Cache topology aware scheduling

Fri Sep 13 16:35:32 UTC 2024

On 13/09/2024 04:55, Danny Thomas wrote:
> Even with 10s of thousands of tasks queued, it looks like it's more 
> than fast enough as a heuristic. I'm now doing a choice of two, with 
> the current processor's pool being the preferred choice. For the 
> simple external submit, starting a virtual thread that spawns another 
> sharing data, I see up to a 25% improvement in throughput (pleasingly, 
> the default scheduler occasionally accidentally lands workers close to 
> each other and comes within a few percent).
>
> I think we want to be as sticky as we can to the current 
> worker/cluster, so ForkJoinWorkerThread.hasKnownQueuedWork is probably 
> too conservative as a heuristic, but thanks for the heads up.
>
> Have you gotten as far as thinking about how yielding and compensation 
> will be exposed?

I think the experiment that Francesco may be based on the prototype 
VirtualThreadTask interface that we had temporarily exposed in EA builds 
some time ago. That gave the mapping of task to virtual Thread that thus 
thread state and park blocker when yielding.

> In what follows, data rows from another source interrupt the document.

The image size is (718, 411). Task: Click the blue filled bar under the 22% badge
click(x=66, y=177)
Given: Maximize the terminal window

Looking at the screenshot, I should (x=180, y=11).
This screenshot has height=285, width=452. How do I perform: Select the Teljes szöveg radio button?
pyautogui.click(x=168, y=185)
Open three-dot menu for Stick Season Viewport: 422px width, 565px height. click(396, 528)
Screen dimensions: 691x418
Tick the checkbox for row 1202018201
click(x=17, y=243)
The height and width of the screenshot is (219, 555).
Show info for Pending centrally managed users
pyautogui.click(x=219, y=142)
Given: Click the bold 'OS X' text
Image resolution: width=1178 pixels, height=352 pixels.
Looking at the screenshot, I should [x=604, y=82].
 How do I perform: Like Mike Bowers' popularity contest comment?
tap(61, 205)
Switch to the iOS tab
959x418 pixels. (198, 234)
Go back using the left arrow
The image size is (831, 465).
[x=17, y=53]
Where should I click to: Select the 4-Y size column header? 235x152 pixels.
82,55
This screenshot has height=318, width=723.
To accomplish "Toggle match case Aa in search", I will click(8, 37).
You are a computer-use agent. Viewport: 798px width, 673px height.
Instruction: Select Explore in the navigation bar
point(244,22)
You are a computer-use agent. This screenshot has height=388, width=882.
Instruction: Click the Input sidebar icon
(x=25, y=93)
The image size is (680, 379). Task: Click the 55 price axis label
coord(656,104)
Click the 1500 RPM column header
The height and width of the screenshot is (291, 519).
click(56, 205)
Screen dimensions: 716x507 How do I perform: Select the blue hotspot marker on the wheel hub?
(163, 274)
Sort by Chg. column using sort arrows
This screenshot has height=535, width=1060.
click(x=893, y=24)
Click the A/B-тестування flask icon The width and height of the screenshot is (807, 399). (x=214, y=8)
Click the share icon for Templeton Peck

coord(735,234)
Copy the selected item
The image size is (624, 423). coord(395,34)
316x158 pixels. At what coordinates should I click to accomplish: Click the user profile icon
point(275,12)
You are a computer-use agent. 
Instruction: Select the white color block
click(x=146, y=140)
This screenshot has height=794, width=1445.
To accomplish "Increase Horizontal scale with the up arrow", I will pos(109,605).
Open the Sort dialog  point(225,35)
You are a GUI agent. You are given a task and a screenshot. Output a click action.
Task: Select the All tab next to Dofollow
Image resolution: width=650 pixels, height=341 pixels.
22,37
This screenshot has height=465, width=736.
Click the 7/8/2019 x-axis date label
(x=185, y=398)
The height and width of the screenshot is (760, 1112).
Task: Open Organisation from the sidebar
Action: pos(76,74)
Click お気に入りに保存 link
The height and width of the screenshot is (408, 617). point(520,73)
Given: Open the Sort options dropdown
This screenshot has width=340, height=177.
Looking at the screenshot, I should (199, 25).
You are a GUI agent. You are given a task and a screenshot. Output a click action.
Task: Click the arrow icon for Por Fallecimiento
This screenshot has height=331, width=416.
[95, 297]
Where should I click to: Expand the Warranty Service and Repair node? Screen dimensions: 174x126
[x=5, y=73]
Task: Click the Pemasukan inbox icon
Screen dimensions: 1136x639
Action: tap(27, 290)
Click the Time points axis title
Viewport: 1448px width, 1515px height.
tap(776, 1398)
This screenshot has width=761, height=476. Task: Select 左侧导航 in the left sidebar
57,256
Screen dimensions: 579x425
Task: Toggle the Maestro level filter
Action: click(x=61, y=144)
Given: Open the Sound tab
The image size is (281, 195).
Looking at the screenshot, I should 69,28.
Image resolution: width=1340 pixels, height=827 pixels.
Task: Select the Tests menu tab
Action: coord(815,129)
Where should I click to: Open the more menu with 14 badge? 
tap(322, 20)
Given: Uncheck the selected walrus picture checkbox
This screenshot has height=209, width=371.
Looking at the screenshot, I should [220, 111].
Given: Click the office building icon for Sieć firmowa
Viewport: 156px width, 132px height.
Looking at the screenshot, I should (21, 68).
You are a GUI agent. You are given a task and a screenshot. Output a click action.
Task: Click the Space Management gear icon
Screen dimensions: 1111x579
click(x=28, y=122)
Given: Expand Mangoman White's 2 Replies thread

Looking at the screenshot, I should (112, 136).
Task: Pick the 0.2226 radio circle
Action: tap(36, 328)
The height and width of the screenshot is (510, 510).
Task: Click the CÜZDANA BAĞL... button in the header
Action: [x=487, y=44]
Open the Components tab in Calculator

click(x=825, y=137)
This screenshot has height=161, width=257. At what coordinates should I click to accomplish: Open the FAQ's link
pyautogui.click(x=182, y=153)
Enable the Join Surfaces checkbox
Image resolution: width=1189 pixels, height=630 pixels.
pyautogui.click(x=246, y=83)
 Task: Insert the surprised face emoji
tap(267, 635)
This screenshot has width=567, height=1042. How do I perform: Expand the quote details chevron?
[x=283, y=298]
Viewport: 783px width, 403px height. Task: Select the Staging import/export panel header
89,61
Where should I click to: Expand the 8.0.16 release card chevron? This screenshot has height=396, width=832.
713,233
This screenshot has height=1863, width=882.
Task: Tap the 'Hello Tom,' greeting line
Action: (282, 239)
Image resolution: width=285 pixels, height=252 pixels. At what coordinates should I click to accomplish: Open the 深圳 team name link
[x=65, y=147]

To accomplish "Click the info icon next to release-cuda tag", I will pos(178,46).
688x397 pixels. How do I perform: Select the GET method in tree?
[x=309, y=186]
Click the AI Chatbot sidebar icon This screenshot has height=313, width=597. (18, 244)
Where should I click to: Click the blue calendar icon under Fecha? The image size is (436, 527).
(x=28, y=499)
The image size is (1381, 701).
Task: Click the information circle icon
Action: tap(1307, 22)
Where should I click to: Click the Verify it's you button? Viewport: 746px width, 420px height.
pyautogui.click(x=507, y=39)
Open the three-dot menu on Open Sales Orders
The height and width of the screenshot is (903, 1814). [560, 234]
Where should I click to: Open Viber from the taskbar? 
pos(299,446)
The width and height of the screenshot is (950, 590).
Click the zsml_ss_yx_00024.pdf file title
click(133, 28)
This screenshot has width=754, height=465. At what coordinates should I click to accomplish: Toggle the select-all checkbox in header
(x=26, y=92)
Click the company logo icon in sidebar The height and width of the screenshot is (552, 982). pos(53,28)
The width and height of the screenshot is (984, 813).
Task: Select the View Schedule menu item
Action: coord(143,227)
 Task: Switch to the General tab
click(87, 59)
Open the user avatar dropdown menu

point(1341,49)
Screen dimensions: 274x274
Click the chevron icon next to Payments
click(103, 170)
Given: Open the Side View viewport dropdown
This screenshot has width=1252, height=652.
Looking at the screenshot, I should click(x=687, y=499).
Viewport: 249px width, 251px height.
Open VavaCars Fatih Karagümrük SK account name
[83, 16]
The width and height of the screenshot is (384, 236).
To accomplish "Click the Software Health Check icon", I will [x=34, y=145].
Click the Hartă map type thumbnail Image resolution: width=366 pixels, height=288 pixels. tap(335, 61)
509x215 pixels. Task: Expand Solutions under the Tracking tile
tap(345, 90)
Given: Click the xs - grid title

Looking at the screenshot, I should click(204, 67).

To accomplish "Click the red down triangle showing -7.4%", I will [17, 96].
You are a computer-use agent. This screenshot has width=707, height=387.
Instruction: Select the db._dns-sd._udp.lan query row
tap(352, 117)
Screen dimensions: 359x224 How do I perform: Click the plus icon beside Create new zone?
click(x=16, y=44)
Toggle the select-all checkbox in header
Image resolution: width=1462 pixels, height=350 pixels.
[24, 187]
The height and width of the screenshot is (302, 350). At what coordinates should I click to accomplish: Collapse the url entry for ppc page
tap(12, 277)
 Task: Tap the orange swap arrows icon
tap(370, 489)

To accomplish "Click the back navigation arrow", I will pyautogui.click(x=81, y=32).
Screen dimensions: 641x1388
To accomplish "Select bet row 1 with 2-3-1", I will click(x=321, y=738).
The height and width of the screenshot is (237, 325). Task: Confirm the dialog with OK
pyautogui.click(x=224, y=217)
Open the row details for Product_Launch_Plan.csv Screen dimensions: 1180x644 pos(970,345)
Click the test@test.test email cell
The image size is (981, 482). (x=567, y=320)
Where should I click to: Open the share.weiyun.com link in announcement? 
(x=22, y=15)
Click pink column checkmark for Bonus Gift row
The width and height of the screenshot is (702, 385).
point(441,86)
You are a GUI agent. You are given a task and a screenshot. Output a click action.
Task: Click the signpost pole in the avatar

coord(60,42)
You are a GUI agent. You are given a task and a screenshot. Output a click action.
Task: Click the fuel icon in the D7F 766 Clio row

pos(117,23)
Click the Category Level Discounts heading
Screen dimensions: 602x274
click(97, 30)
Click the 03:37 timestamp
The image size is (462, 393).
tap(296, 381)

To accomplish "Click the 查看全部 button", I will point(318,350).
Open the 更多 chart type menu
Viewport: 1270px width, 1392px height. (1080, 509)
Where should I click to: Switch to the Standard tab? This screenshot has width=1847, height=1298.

There isn't much need for compensating right now, at least not since the 
changes to Object.wait to preempt when waiting. There is still a need to 
support reverse DNS lookups but that has an SPI now [1] so a different 
resolver can be deployed if needed.

As to your question, then this project hasn't decided whether to expose 
anything. There at least 3 exploration efforts going on right now, two 
with implClass, the other (I think) with prototype API, and we want to 
see what we can learn from these experiments.

-Alan

[1] https://openjdk.org/jeps/418